■ **Prompt**: Could you write the next part of the news report on the hantavirus outbreak aboard the MV Hondius, picking up after its last sentence?

====== Exercise passage ======

The expedition vessel MV Hondius, affected by a hantavirus outbreak during an Atlantic voyage, arrived off the port of Granadilla on Tenerife early Sunday morning as Spanish and international health authorities prepared a coordinated medical screening and repatriation operation for passengers and crew.
According to health officials, 6 passengers aboard the vessel have been confirmed as infected with hantavirus, while 2 further cases remain under investigation. Three fatalities linked to the outbreak have been recorded during the voyage, including two deaths that occurred while the ship remained at sea.
The vessel reached waters off Tenerife at approximately 5:30 a.m. local time and remained anchored offshore rather than entering port directly. Authorities established procedures for transferring passengers ashore in small groups by launch craft before medical screening and onward transport to waiting repatriation flights.
Approximately 150 people remained aboard, including passengers and crew representing more than twenty nationalities. Among them were 38 Filipino crew members, 23 passengers from the United Kingdom, 17 from the United States, 14 from Spain and 11 from the Netherlands, alongside travellers from several other European, North American and Asia-Pacific nations.
Spanish health authorities stated that all passengers were currently asymptomatic at the time of arrival, though each individual would undergo medical assessment and epidemiological screening before being cleared for travel. Spanish nationals were expected to be among the first transferred ashore, with some scheduled for precautionary quarantine at a military medical facility in Madrid.
American passengers were expected to return to the United States under monitoring arrangements coordinated with federal health agencies. Reuters and other international media reported that some travellers would undergo observation at specialised quarantine facilities following arrival.

====== Information provided ======

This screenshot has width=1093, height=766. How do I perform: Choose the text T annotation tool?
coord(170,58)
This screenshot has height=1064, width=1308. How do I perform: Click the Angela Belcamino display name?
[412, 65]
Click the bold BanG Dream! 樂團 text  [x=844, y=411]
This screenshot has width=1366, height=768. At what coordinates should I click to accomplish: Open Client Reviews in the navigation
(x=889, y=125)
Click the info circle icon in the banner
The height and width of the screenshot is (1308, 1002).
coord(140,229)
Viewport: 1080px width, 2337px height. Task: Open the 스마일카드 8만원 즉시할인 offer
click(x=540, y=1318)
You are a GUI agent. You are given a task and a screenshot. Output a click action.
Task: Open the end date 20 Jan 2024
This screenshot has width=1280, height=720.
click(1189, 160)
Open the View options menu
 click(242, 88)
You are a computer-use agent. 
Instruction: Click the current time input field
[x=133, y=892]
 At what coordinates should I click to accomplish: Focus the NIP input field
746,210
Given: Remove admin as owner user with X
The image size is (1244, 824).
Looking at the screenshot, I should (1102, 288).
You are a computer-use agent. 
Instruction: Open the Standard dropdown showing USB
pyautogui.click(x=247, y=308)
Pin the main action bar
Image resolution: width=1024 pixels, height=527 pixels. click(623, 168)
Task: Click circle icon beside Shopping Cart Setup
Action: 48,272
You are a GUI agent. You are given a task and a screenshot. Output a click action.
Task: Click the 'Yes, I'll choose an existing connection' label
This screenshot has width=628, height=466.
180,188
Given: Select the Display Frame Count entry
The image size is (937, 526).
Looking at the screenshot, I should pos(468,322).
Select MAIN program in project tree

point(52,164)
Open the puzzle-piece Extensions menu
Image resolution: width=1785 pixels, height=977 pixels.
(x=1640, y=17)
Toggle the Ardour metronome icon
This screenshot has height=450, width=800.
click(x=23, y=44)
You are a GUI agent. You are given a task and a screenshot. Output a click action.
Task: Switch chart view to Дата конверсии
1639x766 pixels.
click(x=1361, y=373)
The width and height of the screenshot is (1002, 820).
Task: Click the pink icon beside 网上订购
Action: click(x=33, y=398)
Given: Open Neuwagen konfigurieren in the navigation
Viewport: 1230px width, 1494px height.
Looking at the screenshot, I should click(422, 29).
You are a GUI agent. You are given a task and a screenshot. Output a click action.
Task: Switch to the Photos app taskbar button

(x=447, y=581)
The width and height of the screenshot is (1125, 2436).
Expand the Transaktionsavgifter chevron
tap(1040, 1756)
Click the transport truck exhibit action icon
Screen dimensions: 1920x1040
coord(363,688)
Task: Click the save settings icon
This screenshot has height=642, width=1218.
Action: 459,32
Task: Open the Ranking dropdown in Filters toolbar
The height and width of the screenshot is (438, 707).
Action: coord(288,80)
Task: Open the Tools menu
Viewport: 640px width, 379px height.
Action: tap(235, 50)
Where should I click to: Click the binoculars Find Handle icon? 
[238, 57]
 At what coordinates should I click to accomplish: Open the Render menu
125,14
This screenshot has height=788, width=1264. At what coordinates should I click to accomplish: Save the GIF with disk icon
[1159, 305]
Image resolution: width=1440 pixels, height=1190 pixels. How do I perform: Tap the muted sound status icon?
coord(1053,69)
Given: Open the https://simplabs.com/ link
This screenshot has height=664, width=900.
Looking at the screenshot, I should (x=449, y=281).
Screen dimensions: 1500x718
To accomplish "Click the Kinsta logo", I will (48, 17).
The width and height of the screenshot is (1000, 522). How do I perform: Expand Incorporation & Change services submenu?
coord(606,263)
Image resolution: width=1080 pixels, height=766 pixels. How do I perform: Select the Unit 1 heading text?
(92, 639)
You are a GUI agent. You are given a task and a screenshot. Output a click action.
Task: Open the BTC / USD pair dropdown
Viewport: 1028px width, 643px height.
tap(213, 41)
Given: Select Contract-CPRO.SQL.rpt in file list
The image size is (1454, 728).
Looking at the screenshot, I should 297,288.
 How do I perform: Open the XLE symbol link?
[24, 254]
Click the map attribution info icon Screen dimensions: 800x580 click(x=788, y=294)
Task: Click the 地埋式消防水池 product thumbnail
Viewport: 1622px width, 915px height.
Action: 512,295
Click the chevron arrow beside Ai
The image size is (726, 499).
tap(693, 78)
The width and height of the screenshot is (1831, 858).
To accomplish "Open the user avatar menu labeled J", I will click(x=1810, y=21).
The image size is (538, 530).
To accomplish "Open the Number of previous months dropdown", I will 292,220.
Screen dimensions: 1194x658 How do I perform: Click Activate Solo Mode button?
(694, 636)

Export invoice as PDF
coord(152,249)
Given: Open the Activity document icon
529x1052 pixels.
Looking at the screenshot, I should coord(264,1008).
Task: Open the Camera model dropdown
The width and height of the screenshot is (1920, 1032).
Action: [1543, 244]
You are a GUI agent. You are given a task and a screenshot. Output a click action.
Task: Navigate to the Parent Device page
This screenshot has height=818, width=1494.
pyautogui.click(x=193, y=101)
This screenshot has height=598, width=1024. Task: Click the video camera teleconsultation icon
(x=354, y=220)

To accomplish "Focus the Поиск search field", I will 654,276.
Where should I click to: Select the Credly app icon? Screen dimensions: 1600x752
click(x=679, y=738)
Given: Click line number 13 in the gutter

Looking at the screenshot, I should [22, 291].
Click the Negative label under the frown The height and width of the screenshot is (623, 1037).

======

■ **Answer box**:
During the outbreak, passengers aboard the vessel reportedly assisted one another as the onboard medical situation intensified. American oncologist Dr. Stephen Kornfeld, travelling as a passenger, assumed a supporting medical role after the ship’s doctor became ill. In interviews given after the ship’s arrival, he described the outbreak as a rapidly evolving medical emergency in which several patients deteriorated over a short period.
Health authorities confirmed that infected individuals linked to the voyage had already received treatment in several countries, including South Africa, Switzerland and the Netherlands, after earlier evacuations during the cruise.
The outbreak has been identified as involving the Andes strain of hantavirus, regarded by epidemiologists as the only known hantavirus variant capable of limited human-to-human transmission through prolonged close contact. The World Health Organization and the European Centre for Disease Prevention and Control nevertheless continued to emphasize that the broader public health risk remained low.
The U.S. Centers for Disease Control and Prevention classified the incident as a Level 3 emergency response, its lowest operational activation level, while health agencies in several countries initiated tracing and monitoring programmes for travellers who had previously disembarked during earlier stages of the voyage.